Amelie uses about 16-18 enzyme capsules per day before each meal or snack. She is also on a special vitamin and a high fat, high salt, high calorie diet due to malabsorption. She is also on Orkambi and takes this twice daily. She uses an albuterol inhaler and nebulized breathing treatments (pulmozyme and hypertonic saline) and a vibrating vest twice a day. She loved starting school this year in Pre-K and is looking forward to Kinder in the fall. She loves to creat art, dance, and play pretend.
I am continually amazed by the resiliency of our children, and so proud of them!
Cystic Fibrosis (CF) Quick Facts
In the 1950s those with CF often didn't survive to get to elementary school. Current median predicted age of survival is late 30s - early 40s. Of course we need this to continue to increase and the research funded by the Cystic Fibrosis Foundation is making this a real possibility.
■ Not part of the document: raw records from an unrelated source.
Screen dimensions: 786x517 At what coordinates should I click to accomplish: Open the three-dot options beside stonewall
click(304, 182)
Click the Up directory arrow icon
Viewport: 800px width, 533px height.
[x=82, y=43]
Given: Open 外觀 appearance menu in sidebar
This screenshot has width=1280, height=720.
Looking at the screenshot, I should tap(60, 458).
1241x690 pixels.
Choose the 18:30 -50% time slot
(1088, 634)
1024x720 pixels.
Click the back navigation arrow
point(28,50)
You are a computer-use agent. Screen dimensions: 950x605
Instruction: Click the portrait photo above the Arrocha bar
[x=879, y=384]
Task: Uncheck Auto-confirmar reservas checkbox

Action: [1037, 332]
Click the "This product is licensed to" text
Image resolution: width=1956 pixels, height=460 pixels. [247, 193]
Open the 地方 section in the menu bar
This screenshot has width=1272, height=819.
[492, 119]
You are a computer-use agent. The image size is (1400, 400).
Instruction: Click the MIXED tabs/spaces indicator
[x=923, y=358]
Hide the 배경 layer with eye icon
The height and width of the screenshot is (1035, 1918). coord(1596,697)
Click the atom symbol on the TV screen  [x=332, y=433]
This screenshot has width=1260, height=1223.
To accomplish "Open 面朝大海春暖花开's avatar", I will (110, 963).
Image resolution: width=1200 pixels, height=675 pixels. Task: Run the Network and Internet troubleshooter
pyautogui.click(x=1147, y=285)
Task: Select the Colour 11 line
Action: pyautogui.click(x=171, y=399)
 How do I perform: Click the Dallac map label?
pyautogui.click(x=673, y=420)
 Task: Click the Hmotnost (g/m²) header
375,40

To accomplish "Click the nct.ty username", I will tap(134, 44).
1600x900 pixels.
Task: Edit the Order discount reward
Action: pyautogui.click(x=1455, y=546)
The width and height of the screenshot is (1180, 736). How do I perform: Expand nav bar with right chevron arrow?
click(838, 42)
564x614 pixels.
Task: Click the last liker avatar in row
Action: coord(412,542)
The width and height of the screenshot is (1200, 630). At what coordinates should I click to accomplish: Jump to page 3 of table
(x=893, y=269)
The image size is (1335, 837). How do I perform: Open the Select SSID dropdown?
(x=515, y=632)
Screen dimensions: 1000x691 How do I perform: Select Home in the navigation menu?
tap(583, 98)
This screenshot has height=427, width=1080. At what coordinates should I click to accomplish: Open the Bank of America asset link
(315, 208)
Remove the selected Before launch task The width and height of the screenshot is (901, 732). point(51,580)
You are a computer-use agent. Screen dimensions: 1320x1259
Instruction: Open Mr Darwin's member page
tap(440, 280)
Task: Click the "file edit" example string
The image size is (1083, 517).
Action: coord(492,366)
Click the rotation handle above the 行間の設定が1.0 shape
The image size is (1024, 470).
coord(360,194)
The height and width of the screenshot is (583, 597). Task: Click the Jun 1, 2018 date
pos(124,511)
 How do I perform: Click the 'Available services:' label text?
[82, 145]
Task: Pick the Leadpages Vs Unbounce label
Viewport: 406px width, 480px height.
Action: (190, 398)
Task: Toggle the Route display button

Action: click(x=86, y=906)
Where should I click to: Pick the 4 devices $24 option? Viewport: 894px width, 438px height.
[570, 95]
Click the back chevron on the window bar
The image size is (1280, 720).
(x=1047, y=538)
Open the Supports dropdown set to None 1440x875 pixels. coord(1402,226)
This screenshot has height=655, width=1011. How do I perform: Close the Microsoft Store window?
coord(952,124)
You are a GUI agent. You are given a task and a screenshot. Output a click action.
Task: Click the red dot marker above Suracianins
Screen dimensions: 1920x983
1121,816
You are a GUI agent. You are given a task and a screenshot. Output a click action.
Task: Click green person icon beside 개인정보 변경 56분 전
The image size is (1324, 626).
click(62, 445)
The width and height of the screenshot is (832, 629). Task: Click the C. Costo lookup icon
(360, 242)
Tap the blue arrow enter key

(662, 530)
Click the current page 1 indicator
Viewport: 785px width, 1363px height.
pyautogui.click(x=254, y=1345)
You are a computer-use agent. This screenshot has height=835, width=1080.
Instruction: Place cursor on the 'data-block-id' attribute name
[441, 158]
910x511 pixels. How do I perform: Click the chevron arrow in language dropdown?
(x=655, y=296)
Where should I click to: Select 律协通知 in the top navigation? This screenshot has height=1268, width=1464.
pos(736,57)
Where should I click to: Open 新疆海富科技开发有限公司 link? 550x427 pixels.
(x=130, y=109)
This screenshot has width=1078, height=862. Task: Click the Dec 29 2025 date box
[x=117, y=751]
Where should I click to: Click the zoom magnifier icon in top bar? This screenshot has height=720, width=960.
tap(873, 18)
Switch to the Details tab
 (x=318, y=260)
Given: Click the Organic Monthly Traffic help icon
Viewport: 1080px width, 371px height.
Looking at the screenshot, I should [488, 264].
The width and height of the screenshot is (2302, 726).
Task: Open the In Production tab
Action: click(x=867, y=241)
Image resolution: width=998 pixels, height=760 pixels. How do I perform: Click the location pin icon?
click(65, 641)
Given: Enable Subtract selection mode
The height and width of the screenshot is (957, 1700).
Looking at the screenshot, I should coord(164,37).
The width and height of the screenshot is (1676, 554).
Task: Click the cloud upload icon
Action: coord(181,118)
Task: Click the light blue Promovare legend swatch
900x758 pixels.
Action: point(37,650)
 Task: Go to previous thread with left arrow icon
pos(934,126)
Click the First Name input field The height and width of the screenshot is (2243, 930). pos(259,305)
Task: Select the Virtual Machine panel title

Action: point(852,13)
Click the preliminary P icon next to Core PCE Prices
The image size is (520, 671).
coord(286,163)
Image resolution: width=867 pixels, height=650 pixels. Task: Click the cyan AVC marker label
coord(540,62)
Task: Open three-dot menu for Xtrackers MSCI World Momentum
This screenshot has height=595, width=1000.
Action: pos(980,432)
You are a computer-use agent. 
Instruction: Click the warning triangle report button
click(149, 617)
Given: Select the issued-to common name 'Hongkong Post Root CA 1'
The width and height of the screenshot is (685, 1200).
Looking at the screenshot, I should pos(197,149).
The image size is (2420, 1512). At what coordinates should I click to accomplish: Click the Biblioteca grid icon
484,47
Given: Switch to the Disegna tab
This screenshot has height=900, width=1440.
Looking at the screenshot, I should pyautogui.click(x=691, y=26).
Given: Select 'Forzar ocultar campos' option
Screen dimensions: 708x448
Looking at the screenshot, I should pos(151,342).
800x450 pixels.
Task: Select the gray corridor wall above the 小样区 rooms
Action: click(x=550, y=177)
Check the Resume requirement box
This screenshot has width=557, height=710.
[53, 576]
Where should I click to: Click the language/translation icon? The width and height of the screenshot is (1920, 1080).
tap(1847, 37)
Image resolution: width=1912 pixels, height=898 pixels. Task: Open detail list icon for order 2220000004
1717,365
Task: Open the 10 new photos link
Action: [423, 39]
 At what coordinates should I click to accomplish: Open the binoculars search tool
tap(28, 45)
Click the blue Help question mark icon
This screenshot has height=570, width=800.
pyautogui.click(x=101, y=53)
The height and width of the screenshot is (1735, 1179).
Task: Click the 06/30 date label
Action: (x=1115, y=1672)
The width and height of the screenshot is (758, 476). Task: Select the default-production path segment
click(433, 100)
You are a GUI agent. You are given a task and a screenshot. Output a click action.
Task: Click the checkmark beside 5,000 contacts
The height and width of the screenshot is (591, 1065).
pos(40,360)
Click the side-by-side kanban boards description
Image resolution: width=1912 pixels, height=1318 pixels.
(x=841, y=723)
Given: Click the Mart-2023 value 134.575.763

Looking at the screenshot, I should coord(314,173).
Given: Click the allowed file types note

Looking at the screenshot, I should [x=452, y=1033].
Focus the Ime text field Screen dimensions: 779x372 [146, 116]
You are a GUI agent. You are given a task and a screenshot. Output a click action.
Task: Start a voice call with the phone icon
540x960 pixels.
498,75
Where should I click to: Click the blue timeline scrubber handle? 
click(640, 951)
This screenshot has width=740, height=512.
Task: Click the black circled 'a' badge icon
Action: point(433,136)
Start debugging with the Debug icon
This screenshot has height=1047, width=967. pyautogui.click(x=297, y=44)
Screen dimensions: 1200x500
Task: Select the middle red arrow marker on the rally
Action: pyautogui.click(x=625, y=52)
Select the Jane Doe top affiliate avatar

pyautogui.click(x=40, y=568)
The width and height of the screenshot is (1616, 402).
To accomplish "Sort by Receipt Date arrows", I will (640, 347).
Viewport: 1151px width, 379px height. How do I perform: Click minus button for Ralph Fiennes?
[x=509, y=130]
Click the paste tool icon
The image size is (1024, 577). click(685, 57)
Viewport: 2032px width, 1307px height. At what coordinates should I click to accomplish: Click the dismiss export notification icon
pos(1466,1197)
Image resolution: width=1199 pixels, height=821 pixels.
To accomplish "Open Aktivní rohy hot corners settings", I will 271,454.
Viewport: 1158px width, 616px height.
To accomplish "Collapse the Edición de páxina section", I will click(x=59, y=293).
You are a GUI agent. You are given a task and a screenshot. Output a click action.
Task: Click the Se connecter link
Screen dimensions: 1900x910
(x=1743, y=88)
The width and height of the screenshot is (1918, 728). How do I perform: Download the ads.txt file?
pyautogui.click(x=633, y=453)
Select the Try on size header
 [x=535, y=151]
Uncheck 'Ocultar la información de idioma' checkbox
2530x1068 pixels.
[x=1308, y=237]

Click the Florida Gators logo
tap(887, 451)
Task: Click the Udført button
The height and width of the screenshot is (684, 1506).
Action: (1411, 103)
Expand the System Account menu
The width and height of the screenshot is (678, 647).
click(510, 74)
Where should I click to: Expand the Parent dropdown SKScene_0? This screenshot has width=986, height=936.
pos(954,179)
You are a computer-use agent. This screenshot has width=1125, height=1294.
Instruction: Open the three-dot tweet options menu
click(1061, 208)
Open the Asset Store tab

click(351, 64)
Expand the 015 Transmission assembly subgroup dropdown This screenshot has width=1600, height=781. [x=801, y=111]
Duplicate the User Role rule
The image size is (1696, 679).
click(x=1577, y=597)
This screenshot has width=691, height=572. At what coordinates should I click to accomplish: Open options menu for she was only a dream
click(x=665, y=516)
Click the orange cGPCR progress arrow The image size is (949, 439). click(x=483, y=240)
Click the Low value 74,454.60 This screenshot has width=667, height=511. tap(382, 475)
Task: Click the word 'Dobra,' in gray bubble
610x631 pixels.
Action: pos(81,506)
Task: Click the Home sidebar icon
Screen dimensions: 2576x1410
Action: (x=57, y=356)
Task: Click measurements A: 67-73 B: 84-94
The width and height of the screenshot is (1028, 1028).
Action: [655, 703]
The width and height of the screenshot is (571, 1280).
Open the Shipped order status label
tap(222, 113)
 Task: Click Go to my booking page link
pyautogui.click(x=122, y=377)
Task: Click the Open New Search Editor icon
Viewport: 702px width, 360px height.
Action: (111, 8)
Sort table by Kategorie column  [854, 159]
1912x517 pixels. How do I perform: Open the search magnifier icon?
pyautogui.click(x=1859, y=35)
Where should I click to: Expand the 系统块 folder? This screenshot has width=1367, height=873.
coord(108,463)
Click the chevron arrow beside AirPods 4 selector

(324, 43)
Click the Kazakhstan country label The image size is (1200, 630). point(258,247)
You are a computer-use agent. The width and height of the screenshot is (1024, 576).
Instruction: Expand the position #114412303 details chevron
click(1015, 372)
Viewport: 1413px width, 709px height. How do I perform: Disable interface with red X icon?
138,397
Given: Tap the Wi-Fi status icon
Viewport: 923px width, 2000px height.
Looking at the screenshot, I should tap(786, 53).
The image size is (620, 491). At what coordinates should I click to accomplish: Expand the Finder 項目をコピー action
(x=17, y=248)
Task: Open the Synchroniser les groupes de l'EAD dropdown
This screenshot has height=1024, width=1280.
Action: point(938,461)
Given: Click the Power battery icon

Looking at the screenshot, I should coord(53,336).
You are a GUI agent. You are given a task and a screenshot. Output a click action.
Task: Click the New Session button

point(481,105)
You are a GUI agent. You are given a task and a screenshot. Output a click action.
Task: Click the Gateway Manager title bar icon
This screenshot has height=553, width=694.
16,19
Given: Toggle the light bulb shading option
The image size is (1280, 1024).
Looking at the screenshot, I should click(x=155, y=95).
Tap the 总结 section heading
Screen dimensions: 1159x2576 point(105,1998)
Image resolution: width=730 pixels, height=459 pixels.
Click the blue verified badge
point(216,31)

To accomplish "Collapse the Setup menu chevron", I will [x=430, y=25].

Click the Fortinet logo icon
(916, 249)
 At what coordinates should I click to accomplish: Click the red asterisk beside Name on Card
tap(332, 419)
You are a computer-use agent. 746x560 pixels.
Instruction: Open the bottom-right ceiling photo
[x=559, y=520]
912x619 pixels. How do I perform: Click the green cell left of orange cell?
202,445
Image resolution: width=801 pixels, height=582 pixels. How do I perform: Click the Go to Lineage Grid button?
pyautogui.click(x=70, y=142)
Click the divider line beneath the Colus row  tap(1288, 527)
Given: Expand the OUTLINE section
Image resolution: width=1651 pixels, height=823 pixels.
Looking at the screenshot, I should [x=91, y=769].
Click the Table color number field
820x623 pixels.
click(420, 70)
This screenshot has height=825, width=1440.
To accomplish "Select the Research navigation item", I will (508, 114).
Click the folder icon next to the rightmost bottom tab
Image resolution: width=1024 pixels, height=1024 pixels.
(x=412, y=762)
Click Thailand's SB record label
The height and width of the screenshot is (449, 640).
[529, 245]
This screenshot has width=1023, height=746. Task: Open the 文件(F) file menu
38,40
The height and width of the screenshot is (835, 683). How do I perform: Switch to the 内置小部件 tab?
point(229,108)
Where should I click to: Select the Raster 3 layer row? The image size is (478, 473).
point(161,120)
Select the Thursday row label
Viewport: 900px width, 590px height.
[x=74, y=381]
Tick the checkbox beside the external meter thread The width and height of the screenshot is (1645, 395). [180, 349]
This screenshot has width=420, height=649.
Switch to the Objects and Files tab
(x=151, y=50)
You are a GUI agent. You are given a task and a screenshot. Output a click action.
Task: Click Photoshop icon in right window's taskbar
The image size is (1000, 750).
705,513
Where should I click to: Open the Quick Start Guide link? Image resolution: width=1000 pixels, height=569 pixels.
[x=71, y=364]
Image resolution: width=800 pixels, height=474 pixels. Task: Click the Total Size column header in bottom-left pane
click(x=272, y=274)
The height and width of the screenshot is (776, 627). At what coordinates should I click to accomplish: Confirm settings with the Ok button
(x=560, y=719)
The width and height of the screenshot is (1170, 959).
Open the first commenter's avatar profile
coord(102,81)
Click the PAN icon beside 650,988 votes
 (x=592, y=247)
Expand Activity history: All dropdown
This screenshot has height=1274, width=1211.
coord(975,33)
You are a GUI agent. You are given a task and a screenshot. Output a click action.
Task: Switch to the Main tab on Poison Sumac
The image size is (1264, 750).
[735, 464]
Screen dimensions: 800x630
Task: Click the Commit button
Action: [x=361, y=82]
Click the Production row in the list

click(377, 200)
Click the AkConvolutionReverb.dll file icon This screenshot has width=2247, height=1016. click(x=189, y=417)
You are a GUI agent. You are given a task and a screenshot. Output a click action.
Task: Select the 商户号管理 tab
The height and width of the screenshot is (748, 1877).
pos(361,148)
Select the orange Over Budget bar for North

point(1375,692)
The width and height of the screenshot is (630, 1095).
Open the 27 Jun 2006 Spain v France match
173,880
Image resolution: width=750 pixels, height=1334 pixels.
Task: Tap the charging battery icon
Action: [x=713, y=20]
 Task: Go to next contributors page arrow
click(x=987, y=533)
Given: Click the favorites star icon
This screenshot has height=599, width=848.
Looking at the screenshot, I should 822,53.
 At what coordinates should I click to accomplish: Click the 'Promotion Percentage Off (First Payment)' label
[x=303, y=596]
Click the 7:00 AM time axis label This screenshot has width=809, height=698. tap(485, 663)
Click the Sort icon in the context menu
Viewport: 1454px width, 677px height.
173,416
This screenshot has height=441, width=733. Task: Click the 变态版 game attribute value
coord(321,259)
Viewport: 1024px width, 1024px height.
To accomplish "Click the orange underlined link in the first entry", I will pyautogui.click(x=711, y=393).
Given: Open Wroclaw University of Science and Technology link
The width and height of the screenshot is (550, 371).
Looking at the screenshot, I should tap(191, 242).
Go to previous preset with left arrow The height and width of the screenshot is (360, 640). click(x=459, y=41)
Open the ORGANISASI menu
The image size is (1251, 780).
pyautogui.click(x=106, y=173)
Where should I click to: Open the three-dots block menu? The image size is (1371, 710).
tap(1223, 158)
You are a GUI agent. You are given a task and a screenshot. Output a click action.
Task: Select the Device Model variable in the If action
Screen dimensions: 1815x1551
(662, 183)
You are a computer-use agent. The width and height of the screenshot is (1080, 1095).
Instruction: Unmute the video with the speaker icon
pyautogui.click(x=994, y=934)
Cystic fibrosis is a disease that causes mucus to be very thick. This adversely affects many organ systems.
- Mucus can clog the lungs making it difficult to breathe. The thick mucus also traps bacteria in the airways, which often leads to severe lung damage. Respiratory problems are the most serious complication for people with CF.
- In the pancreas, the buildup of mucus prevents the release of digestive enzymes that help the body break down food and absorb important nutrients. People with CF often have malnutrition and poor growth. They often need to take enzymes and require twice as many calories. Scarring of the pancreas can also lead to diabetes.
- In the liver, thick mucus can obstruct bile ducts, which can lead to cirrhosis.
- Most males with CF cannot have children and for females reproduction is very difficult.
Both parents must be carriers of the CF gene to have a child with CF. When both parents are carriers, the chances are:
- 25% that the child will have CF
- 50% that the child will be a carrier and will not have CF
- 25% that the child will not inherit either CF gene.
Currently there is no cure for CF. There are some new medications that are modulators of the faulty protein that causes CF and this is another advancement in the preventive treatments that are available. Research continues to work toward a cure.